坐骨神経痛は「脊髄や脊髄から枝分かれした神経根が圧迫され、炎症を起こしていることが原因で各所に出る症状」のことを指します。よって坐骨神経痛は「病名」ではなく「病状」であり、腰椎椎間板ヘルニアといった病気の原因となる症状の1つになります。
つまり、坐骨神経痛によって腰痛が起きるのではなく「腰痛を引き起こす各種の病気によって坐骨神経痛の症状が出る」ということですね。
原因が特定されるケースは10~20%のみ!
とはいえ坐骨神経痛の原因がはっきり特定されることは、あまりありません。その多くが原因不明であり、原因が特定されるケースは10~20%の患者に過ぎません。
また、病院の医師によっても坐骨神経痛への考え方が異なる場合も少なくありません。関節の機能障害が主な原因と考える医師もいれば、神経の痛みそのものが問題と考える医師もいるといった具合ですね。
一般的に、坐骨神経痛の原因として考えられているものは以下の通りです。
- 腰椎椎間板ヘルニア
- 脊柱管狭窄症(せきちゅうかんきょうさくしょう)、脊椎分離症、脊椎すべり症
- 腰部や殿部の筋の異常(過剰な緊張や収縮)
- 妊娠
- 病原体による感染症
- ストレスなどによる精神的要因
上記の中でも、「腰椎椎間板ヘルニア」と「脊柱管狭窄症」が坐骨神経痛の2大原因だと言われています。
坐骨神経痛の原因を知り、正しい対処を
腰痛と違い坐骨神経痛では足全体やお尻に痛みや痺れ、麻痺といった症状出ますが、その原因となる箇所は別であることが大半です。

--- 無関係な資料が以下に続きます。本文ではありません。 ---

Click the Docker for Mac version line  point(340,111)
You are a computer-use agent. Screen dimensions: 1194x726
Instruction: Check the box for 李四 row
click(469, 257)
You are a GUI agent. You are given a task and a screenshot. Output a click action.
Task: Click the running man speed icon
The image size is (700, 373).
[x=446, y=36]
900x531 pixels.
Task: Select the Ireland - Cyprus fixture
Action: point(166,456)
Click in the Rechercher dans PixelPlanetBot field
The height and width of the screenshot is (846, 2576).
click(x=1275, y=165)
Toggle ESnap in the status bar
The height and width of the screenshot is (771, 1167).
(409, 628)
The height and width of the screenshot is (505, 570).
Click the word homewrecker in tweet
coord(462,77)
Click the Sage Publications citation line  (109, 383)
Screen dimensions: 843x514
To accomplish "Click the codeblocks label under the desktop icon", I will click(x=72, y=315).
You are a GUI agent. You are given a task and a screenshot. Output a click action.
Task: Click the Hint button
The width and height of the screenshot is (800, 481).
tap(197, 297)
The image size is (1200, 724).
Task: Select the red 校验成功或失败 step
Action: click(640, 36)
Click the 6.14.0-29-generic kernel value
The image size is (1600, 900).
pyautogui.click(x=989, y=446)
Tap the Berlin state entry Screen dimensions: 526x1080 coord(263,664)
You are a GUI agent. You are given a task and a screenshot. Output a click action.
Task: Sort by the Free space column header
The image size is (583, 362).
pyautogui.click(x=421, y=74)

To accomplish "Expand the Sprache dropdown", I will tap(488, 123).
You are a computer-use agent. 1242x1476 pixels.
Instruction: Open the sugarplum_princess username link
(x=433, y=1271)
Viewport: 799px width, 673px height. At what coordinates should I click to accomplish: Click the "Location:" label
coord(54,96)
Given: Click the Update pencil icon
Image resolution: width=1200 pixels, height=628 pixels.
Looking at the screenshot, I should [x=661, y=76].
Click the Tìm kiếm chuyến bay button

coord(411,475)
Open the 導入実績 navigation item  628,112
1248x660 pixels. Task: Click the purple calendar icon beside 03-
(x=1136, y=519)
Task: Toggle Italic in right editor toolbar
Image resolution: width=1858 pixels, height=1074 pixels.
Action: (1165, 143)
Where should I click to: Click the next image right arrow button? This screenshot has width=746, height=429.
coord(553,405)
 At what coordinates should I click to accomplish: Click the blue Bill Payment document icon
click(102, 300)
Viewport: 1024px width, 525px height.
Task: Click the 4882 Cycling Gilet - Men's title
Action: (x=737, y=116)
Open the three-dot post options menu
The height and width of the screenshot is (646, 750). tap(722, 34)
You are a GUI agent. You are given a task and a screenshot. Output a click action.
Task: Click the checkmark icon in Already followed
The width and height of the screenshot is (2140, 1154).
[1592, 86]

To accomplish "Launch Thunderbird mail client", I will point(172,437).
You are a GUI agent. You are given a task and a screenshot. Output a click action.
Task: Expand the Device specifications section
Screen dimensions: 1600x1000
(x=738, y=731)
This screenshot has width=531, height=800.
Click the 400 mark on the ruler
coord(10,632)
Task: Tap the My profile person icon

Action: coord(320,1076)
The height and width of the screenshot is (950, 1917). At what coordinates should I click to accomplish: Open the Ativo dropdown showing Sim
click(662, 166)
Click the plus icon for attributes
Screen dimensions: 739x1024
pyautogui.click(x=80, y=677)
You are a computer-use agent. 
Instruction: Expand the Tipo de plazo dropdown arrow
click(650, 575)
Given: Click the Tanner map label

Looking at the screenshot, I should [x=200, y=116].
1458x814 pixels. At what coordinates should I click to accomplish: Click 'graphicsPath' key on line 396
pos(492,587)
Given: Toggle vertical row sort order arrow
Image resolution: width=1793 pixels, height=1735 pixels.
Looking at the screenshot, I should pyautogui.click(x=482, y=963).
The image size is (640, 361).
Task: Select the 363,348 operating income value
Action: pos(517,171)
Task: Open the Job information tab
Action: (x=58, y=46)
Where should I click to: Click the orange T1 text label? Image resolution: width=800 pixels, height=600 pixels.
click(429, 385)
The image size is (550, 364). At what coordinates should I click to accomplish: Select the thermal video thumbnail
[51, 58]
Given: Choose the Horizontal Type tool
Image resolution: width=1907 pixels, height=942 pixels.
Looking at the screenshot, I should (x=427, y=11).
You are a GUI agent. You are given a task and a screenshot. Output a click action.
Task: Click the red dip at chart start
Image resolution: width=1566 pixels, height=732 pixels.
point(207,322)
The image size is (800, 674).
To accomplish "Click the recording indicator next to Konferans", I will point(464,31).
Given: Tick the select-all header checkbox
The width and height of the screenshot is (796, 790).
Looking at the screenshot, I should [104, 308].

「坐骨神経痛だから腰痛になる」と考えていると、原因が病気であった場合に正しく対処することができません。坐骨神経に炎症が起きているのはなぜなのか、腰痛の原因は何なのか知ることで、初めて正しい対処ができるのです。
坐骨神経痛は原因不明であるケースが多いとはいえ、自己判断は禁物です。
きちんと医師の判断を仰ぐ必要がありますが、病院で治療を受けても薬の処方や安静にしているように、と指示を受けるだけで中々改善されない場合もあります。
そのような方は整体院で施術を受けてみてはいかがでしょうか。
腰椎ヘルニアなど腰の病気が原因で坐骨神経痛が起きている場合は、姿勢や身体全体のバランスを整えることで根本から改善していけるケースもあります。
辛い症状から中々解放されず悩んでいるという方は、ぜひ整体院での治療も視野に入れてみてくださいね。